Sí, de 5 años. Ahora, con esta situación del covid, tenemos que echarle más imaginación para tenerla entretenida, aunque lo cierto es que nos ha sorprendido lo bien que se ha adaptado a las mascarillas, a los confinamientos… De vez en cuando nos dice que tiene ganas de volver a las colchonetas, o a retomar algún plan de ocio que solíamos hacer, pero lo lleva bien en general.  

¿Qué os gusta hacer todos juntos? 

Pues cuando podemos –siempre adaptándonos a las actuales circunstancias- nos encanta viajar. Tenemos familia en Barcelona y en Extremadura, así que les visitamos bastante. También nos gusta mucho Portugal y Canarias, sobre todo Lanzarote, porque tiene cosas interesantes que visitar con la niña. Ya sabes, nuestros planes viajeros se adaptan mucho a ella. 

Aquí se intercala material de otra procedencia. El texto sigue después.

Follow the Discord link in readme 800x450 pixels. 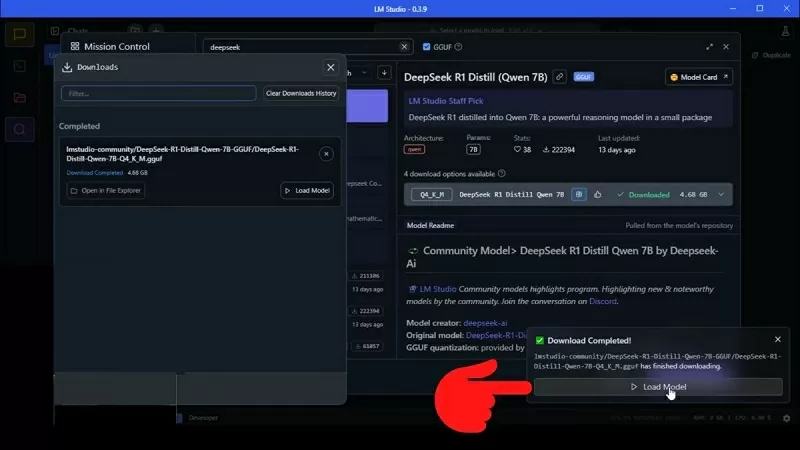(603, 301)
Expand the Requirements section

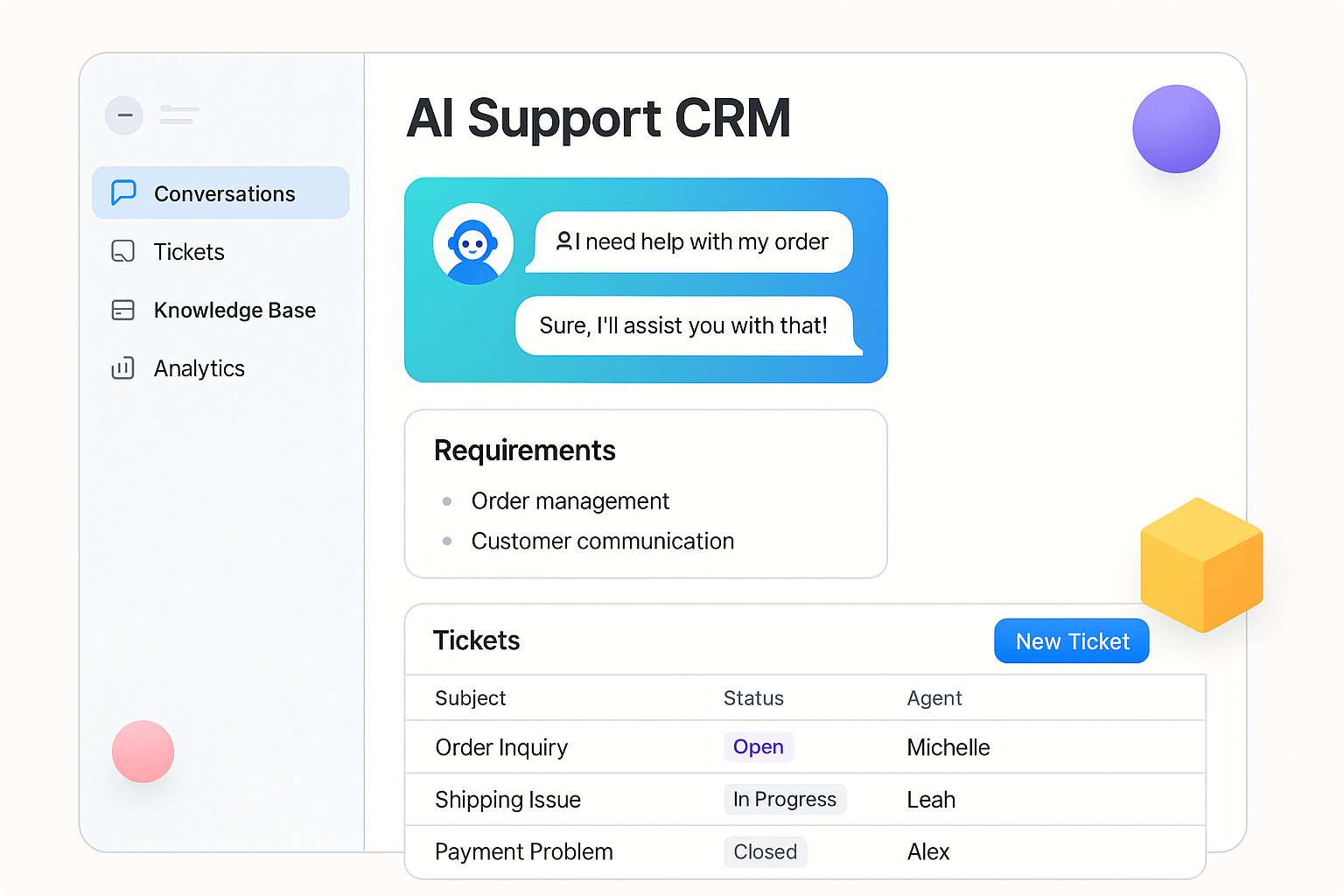click(x=524, y=450)
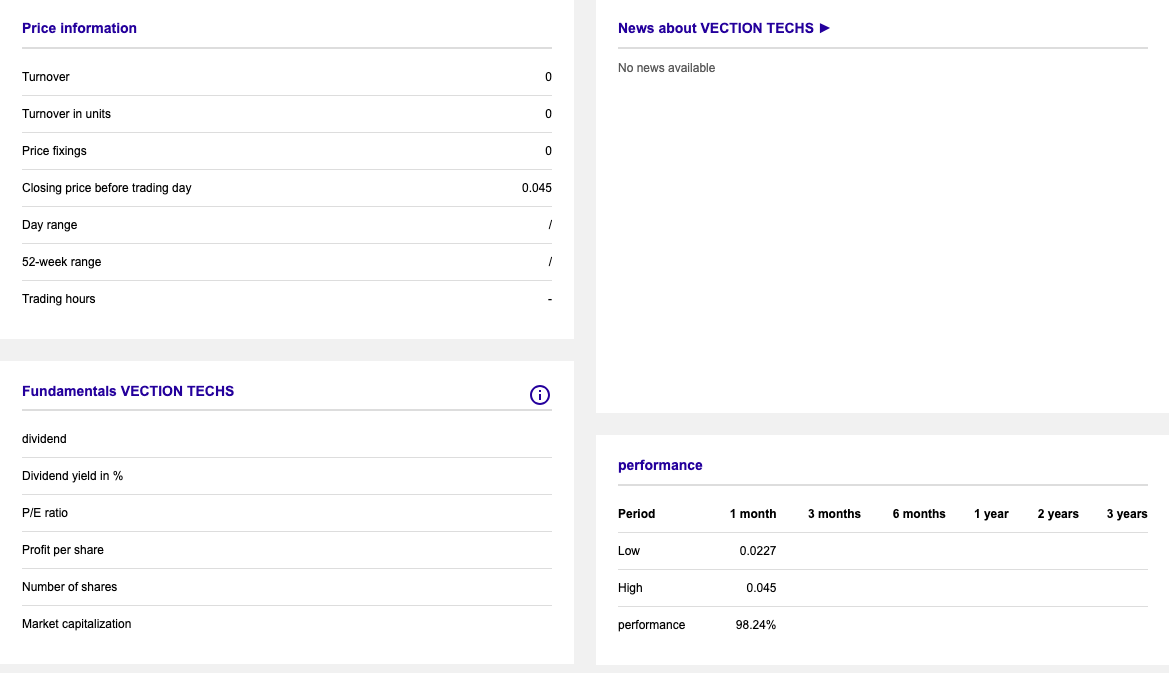The height and width of the screenshot is (673, 1169).
Task: Select the 1 year performance column header
Action: pyautogui.click(x=991, y=514)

Esta es la casa de los padres de Santi, un sitio verdaderamente idílico.
Plof, el boxer de la familia, vigila de cerca las ovejas mientras pastan en los verdes prados…

¿Y cuando estáis en casa?

Pues visitamos a mis suegros o a mis padres. Tienen animales, porque viven en casas de campo, así que ¿qué mejor plan para la niña que estar con la familia y en contacto con la naturaleza? A veces también pasamos tardes tranquilas, viendo pelis o series (aunque no soy mucho de televisión); últimamente he seguido The Good Doctor y Scorpion. 

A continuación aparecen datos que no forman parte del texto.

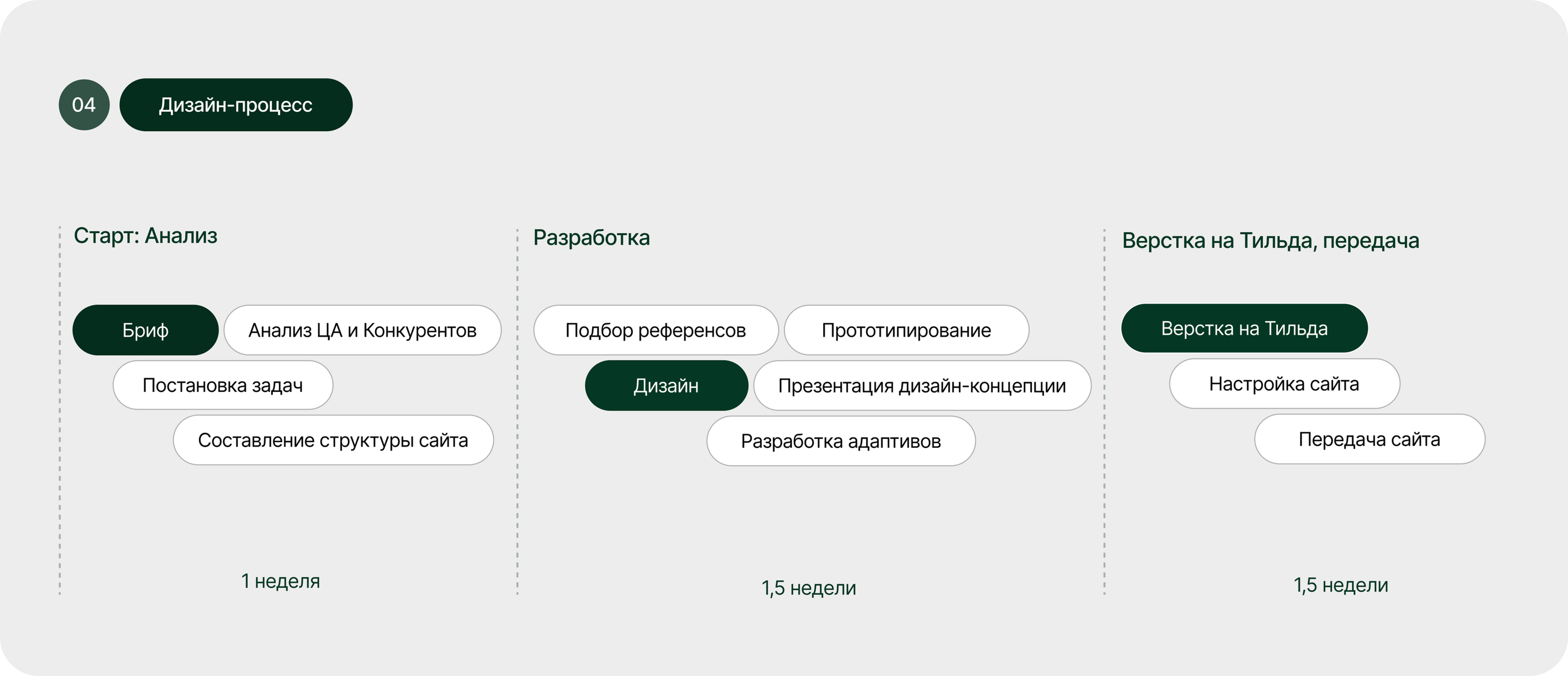The height and width of the screenshot is (676, 1568).
Task: Click the dark Дизайн pill
Action: [x=666, y=386]
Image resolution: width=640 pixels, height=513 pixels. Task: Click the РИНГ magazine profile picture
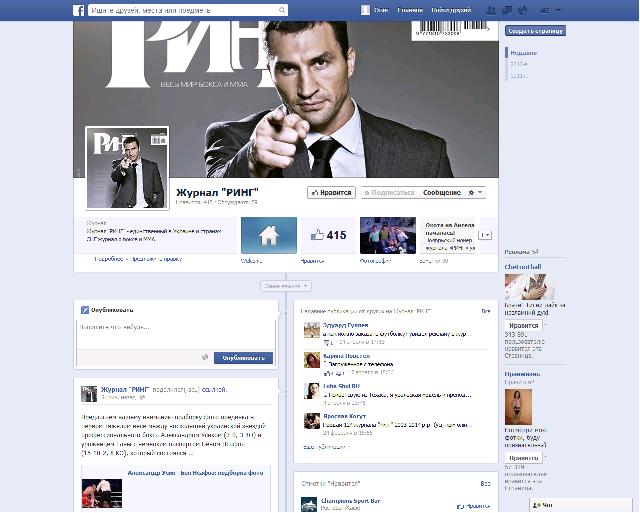tap(126, 167)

¿Y te entretiene cocinar? 

Hago mis cositas… ¡Sobre todo con nuestros huevos camperos! Uno de mis platos preferidos son los huevos rellenos con pasta de atún, tomate frito casero, yema…

Últimamente también me gusta hacer una tortilla francesa, poco hecha, rellena de queso de Arzúa-Ulloa (el de la DO de nuestra comarca) y patatera, un embutido extremeño que me envían nuestros familiares (se puede hacer con cualquier chorizo poco curado). 

Vista de la Ría de Combarro, con sus pintorescos horreos en primer plano.

¿Y a ti que te encanta viajar, con qué lugar te quedarías de Galicia?

¡Qué difícil elegir! Siempre que podemos nos escapamos a Combarro, un pueblecito marinero muy cerca de Pontevedra. Es precioso: está lleno de cruceiros y de hórreos alineados en la orilla de la ría, rodeados de casas de pescadores… Todo muy pintoresco. ¡Y con la luz tan especial de las Rías Baixas!

Otro rincón cercano que recomiendo es el Castillo de Pambre, en Palas de Rei, muy cerquita (a 20 minutos) de Pazo de Vilane. Es un castillo militar medieval del XIV con una historia increíble y misteriosa.

Cuéntanos, no nos dejes con la curiosidad…

Pues todo empieza con su dueño original, Gonzalo Ozores de Ulloa, X Señor de Ulloa, que era uno de los fieles caballeros de Pedro I. Cuando éste murió a manos de su hermano, D. Enrique, el nuevo rey le hizo prisionero y le despojó de todas sus posesiones para repartirlas entre sus partidarios. Al Señor de la Ulloa le costó muchos años recuperarlas, pero tras muchas luchas lo consiguió. Fue entonces cuando mandó levantar el Castillo de Pambre, para contar con una fortaleza que protegiera sus tierras. 

Aparte de la belleza y solidez del castillo, la rapidez con que fue construido dio lugar a muchos rumores y leyendas entre los aldeanos, hasta el punto de que se llegó a decir que lo habían levantado en una sola noche los mouros, esto es, magos gigantes. 

El Castillo de Pambre bien podría ser el escenario de un cuento medieval

Desde luego, Galicia es una tierra llena de historias mágicas…

¡Y la Ulloa mucho más! Pero es una gran desconocida. Por eso animo a todo el que no conozca nuestra comarca a visitarla en cuanto pueda. ¡No le defraudará!